▼

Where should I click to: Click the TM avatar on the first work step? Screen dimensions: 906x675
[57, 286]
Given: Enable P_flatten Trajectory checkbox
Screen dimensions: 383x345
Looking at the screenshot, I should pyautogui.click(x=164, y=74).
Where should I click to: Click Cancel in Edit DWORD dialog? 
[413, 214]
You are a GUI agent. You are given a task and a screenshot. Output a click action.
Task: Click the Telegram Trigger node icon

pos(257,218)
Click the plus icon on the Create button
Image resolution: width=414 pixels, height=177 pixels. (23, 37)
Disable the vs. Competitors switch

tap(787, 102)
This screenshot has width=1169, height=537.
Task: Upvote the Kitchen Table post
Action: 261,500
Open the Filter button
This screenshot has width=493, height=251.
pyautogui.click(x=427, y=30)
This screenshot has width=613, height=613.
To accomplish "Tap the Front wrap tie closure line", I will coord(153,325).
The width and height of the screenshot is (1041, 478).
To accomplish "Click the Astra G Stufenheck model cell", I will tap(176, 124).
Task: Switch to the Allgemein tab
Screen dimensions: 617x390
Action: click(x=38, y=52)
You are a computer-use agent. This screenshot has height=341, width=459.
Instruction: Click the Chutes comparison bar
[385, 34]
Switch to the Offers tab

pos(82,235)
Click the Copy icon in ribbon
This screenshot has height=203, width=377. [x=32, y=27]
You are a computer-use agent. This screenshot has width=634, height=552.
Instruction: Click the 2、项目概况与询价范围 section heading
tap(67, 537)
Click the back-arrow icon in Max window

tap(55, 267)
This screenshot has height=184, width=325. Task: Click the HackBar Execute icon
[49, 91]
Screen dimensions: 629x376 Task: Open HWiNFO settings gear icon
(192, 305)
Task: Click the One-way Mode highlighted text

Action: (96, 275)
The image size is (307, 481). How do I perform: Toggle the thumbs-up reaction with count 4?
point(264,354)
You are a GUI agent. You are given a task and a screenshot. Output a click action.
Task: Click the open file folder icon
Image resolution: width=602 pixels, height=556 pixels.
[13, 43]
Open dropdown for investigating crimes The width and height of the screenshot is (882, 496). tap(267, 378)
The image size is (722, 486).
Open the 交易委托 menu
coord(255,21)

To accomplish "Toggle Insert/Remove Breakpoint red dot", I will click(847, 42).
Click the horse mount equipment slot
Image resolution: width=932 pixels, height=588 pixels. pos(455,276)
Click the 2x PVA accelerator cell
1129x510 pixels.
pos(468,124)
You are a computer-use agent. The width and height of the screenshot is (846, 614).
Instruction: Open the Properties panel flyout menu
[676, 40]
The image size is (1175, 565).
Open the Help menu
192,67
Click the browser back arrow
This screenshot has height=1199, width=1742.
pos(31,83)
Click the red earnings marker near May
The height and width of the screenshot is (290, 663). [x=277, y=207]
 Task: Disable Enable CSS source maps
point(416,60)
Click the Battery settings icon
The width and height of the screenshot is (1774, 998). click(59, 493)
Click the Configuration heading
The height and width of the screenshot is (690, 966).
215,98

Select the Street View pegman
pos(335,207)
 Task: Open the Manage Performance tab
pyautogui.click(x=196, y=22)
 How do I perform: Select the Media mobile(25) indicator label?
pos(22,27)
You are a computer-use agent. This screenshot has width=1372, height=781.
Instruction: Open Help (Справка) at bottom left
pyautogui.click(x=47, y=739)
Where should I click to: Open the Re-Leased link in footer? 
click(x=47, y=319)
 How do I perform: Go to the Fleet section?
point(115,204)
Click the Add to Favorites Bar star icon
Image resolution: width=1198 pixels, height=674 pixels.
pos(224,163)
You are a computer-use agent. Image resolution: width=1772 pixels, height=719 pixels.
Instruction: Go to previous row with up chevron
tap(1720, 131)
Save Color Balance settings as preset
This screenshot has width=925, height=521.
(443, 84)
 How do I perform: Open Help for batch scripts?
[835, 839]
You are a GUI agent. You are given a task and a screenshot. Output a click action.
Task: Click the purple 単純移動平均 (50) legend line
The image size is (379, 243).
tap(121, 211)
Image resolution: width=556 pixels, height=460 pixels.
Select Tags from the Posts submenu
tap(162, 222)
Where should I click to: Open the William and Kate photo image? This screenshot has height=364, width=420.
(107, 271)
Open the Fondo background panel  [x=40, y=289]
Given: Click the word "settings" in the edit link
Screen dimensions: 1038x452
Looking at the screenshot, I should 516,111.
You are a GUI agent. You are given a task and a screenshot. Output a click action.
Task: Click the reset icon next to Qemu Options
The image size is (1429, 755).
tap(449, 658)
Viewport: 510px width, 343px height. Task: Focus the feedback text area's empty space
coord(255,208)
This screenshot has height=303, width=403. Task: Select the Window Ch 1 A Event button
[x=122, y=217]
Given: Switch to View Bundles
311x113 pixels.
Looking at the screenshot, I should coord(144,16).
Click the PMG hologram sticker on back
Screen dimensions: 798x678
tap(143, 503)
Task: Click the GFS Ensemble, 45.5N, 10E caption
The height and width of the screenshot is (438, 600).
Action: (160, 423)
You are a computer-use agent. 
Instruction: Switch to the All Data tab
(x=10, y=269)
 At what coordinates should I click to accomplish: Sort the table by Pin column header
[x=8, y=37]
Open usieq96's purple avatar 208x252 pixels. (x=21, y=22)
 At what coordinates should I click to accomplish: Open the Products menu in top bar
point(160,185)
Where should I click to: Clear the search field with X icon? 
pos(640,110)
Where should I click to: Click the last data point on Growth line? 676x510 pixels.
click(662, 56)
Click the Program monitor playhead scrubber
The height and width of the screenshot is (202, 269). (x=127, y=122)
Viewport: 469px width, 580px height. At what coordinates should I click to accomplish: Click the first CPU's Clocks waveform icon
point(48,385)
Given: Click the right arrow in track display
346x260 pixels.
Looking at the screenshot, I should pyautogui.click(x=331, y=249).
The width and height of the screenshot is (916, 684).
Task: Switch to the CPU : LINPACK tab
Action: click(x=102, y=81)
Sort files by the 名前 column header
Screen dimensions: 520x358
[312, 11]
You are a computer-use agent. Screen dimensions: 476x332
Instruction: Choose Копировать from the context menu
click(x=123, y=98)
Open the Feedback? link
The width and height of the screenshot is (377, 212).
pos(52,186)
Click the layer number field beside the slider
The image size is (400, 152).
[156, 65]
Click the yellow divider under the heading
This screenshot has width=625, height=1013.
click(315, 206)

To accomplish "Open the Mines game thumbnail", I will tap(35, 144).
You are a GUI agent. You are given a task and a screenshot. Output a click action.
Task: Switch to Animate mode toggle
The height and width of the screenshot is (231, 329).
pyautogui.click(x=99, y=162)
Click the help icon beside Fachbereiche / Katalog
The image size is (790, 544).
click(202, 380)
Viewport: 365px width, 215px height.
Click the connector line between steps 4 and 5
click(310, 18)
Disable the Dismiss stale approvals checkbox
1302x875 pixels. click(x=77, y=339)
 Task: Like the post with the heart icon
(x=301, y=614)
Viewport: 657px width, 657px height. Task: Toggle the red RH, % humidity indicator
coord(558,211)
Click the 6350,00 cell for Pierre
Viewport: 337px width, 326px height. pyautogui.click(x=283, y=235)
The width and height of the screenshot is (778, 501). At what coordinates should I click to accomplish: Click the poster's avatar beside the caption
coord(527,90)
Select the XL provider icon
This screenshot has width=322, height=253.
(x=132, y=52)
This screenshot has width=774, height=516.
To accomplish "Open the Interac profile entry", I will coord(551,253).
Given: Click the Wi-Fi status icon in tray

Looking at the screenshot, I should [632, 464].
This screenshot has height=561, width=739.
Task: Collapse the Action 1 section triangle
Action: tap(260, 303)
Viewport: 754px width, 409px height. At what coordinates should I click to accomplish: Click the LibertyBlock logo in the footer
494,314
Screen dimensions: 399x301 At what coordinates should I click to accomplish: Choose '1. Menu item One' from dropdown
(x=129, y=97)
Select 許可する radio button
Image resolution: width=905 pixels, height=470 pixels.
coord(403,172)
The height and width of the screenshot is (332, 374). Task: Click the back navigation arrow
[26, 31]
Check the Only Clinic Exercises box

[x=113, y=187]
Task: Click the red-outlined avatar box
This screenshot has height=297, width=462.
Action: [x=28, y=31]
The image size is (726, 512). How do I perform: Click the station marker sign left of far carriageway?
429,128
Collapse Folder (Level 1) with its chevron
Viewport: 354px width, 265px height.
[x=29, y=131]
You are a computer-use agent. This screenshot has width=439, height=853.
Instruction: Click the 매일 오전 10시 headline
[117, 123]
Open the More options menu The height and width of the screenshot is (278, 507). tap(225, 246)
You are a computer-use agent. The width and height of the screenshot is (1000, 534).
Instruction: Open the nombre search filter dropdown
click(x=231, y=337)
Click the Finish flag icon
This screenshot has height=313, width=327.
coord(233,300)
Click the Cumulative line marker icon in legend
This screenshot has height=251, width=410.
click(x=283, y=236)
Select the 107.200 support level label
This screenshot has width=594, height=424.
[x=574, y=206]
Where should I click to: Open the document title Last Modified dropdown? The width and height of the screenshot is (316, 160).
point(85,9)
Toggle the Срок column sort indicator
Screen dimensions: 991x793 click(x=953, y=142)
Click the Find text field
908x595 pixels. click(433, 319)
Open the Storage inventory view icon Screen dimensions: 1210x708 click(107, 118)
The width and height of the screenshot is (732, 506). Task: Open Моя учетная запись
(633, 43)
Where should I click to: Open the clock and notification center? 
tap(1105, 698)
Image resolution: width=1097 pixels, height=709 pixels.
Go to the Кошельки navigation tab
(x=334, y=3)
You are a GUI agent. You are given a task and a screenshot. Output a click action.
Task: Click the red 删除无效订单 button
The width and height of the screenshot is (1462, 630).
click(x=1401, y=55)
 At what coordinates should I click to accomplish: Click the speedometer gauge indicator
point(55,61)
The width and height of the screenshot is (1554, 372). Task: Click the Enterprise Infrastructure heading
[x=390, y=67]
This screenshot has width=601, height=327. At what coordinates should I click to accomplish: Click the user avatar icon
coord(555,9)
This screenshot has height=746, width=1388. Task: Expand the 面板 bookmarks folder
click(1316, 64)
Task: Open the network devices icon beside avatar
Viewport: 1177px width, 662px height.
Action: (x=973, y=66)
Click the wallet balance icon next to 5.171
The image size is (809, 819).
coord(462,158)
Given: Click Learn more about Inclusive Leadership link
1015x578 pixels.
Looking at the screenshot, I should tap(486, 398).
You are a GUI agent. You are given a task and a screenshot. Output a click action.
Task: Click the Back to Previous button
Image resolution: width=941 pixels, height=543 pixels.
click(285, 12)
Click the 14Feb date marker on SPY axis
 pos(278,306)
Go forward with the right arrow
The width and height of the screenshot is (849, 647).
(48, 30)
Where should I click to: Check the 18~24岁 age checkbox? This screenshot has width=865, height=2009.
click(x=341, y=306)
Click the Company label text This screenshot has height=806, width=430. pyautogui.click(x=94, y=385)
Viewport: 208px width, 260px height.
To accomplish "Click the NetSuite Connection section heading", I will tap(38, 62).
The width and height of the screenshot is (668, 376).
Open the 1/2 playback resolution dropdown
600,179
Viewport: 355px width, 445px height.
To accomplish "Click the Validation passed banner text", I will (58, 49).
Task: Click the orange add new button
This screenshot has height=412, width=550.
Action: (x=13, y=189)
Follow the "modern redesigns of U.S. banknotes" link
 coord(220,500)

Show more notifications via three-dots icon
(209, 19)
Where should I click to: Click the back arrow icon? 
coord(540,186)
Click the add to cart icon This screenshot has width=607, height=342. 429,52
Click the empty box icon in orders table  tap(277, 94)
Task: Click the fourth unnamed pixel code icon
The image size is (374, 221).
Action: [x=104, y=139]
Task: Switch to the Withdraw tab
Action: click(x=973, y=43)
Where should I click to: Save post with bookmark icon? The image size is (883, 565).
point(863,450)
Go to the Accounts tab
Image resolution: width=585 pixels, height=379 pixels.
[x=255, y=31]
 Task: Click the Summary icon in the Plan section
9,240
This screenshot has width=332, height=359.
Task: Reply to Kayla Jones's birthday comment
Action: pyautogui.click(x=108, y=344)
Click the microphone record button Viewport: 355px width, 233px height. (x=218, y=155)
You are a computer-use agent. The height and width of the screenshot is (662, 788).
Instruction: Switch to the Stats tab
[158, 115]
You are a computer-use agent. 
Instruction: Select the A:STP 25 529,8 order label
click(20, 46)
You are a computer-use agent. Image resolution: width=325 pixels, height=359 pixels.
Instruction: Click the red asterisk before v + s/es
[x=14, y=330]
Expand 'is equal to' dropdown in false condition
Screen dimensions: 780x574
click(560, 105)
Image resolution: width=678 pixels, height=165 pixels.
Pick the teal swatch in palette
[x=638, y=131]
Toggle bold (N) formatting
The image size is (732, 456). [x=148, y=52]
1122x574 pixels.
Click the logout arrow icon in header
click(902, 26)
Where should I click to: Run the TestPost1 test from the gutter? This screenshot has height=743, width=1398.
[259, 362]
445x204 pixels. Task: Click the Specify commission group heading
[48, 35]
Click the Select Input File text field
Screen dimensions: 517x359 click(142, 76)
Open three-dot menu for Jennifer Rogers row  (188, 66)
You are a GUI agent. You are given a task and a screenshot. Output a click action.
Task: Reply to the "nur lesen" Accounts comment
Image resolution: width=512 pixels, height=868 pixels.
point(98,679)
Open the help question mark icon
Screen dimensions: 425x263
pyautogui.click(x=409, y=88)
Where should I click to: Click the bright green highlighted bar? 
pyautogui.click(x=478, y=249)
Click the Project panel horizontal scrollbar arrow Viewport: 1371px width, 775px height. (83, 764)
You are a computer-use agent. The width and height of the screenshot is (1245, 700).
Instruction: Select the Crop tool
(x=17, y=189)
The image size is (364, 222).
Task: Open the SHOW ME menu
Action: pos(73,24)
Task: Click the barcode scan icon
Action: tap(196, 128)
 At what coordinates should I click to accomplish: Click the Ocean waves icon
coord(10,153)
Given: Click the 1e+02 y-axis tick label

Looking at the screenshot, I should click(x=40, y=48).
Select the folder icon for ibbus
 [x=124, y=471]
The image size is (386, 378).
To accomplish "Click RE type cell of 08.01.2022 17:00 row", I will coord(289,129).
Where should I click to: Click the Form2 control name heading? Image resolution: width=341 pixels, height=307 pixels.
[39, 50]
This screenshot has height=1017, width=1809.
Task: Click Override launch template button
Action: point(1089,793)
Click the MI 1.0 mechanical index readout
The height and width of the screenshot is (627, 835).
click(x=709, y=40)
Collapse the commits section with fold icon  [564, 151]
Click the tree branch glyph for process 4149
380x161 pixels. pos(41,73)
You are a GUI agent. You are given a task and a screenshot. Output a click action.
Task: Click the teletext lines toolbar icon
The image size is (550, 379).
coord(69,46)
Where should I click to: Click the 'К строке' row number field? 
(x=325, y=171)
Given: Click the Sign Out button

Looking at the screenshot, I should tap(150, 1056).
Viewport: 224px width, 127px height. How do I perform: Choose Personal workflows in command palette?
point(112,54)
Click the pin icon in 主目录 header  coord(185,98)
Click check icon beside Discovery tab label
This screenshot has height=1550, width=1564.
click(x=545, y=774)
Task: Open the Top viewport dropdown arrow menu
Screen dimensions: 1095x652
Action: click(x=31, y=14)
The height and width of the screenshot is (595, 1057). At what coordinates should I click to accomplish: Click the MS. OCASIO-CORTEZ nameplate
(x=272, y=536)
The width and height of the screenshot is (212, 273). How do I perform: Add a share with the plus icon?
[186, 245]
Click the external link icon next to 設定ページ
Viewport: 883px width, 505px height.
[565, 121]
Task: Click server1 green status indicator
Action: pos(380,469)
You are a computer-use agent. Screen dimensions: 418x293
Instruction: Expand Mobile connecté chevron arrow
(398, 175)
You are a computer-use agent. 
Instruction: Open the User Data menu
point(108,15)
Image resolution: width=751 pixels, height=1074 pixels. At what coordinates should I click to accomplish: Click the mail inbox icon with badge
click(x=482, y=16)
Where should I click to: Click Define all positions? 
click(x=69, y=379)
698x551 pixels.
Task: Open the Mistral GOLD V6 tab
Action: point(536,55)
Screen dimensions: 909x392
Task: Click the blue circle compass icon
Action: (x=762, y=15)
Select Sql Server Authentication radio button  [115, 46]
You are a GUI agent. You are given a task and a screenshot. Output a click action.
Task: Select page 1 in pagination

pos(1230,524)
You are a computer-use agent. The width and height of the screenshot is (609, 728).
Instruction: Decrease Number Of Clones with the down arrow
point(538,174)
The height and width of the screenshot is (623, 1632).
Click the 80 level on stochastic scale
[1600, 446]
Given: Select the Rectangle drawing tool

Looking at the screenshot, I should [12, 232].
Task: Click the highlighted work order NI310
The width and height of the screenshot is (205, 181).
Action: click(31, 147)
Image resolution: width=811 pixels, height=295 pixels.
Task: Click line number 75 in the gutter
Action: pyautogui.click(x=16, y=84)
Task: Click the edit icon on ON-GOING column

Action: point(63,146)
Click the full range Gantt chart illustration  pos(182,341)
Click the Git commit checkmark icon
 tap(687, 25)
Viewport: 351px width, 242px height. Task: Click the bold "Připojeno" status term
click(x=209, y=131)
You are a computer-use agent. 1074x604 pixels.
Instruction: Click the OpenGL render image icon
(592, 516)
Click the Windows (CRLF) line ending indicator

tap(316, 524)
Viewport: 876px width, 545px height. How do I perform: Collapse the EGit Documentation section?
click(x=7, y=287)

▲

Copy out verbatim the lines above, from the first one through the line containing "Open dropdown for", both ends included.

(Answer to the exercise)
Where should I click to: Click the TM avatar on the first work step? Screen dimensions: 906x675
[57, 286]
Given: Enable P_flatten Trajectory checkbox
Screen dimensions: 383x345
Looking at the screenshot, I should pyautogui.click(x=164, y=74).
Where should I click to: Click Cancel in Edit DWORD dialog? 
[413, 214]
You are a GUI agent. You are given a task and a screenshot. Output a click action.
Task: Click the Telegram Trigger node icon

pos(257,218)
Click the plus icon on the Create button
Image resolution: width=414 pixels, height=177 pixels. (23, 37)
Disable the vs. Competitors switch

tap(787, 102)
This screenshot has width=1169, height=537.
Task: Upvote the Kitchen Table post
Action: 261,500
Open the Filter button
This screenshot has width=493, height=251.
pyautogui.click(x=427, y=30)
This screenshot has width=613, height=613.
To accomplish "Tap the Front wrap tie closure line", I will coord(153,325).
The width and height of the screenshot is (1041, 478).
To accomplish "Click the Astra G Stufenheck model cell", I will tap(176, 124).
Task: Switch to the Allgemein tab
Screen dimensions: 617x390
Action: click(x=38, y=52)
You are a computer-use agent. This screenshot has height=341, width=459.
Instruction: Click the Chutes comparison bar
[385, 34]
Switch to the Offers tab

pos(82,235)
Click the Copy icon in ribbon
This screenshot has height=203, width=377. [x=32, y=27]
You are a computer-use agent. This screenshot has width=634, height=552.
Instruction: Click the 2、项目概况与询价范围 section heading
tap(67, 537)
Click the back-arrow icon in Max window

tap(55, 267)
This screenshot has height=184, width=325. Task: Click the HackBar Execute icon
[49, 91]
Screen dimensions: 629x376 Task: Open HWiNFO settings gear icon
(192, 305)
Task: Click the One-way Mode highlighted text

Action: (96, 275)
The image size is (307, 481). How do I perform: Toggle the thumbs-up reaction with count 4?
point(264,354)
You are a GUI agent. You are given a task and a screenshot. Output a click action.
Task: Click the open file folder icon
Image resolution: width=602 pixels, height=556 pixels.
[13, 43]
Open dropdown for investigating crimes The width and height of the screenshot is (882, 496). tap(267, 378)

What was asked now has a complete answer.